Братик (СИ) - Шопперт Андрей Готлибович - Страница 15
- Предыдущая
- 15/49
- Следующая
Бум. Дубинка пусть с запозданием секундным, но встретилась с головой монаха. Эх, кто теперь будет приглашать на Русь книгопечатников. Тьфу! Сплюнул, мысленно, Боровой, какая гадость в такой ситуации в голову лезет. Юрий снова набрал полную грудь воздуха и заверещал, одновременно пытаясь вылезти из кровати, но заботливо подоткнутое братом Михаилом одеяло не давало. А бугай, отбросив дубину, и отпустив назад на лавку монаха, уже стал разворачиваться к Юрию.
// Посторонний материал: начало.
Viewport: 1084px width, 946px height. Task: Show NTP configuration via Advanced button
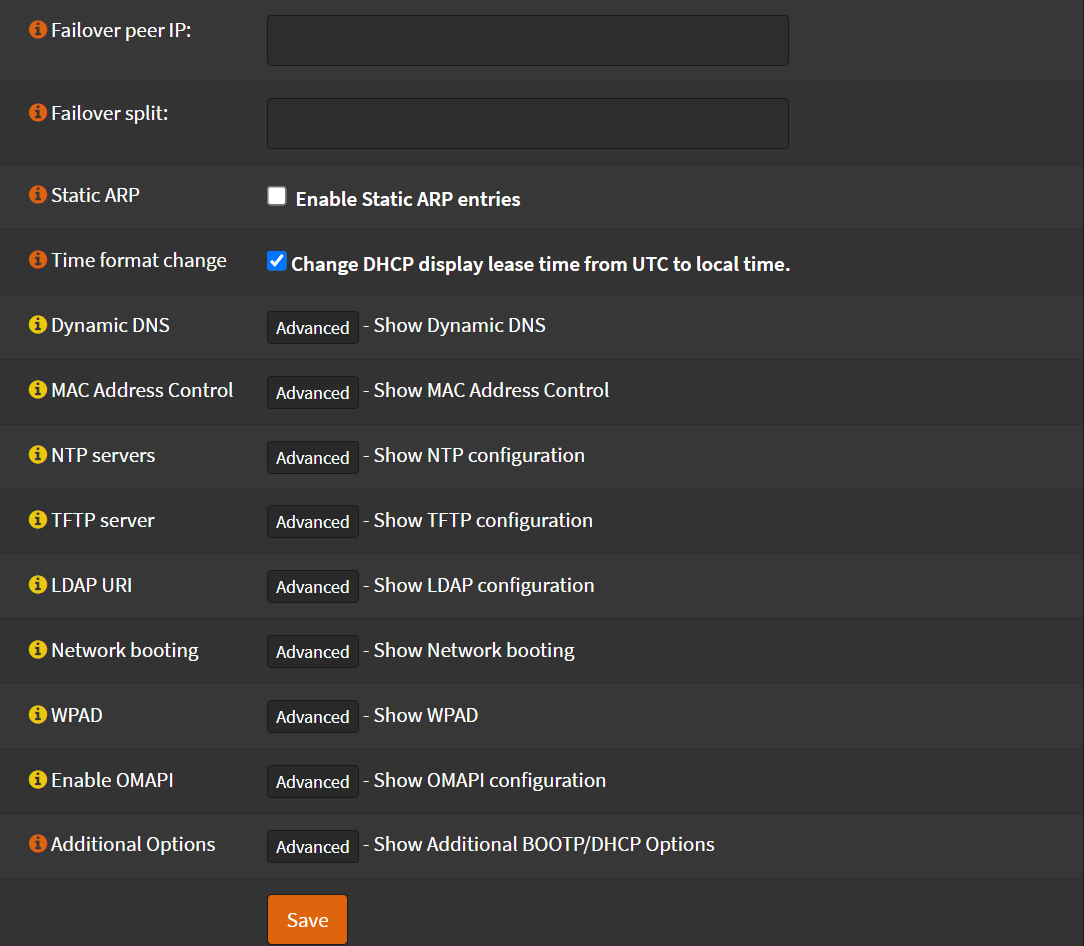pos(312,457)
— А-а-а! — не надеясь на слова снова заверещал князь Углицкий, и тут свет в опочивальне померк. Здоровяк, развернувшись, зацепил полой кафтана свечу на лавке, и она упала на пол и погасла.
Глава 8
Событие двадцать второе
В книгах всегда описывают, как время в момент опасности замедляется. Прям, на фрагменты все движения и действия разделяются. Вот ты поднимаешь левую руки и бьёшь супостата хуком, вот правая рука хватает его за волосы, космами с разбойной головушки свисающие, и, намотав на кулак, тянет вниз к колену. Вот нос разбойника встречается с вашим колен и оттуда вылетают сопли сначала, а потом и капли крови рубинами, сверкающими на солнце, что равнодушно смотрит на это побоище.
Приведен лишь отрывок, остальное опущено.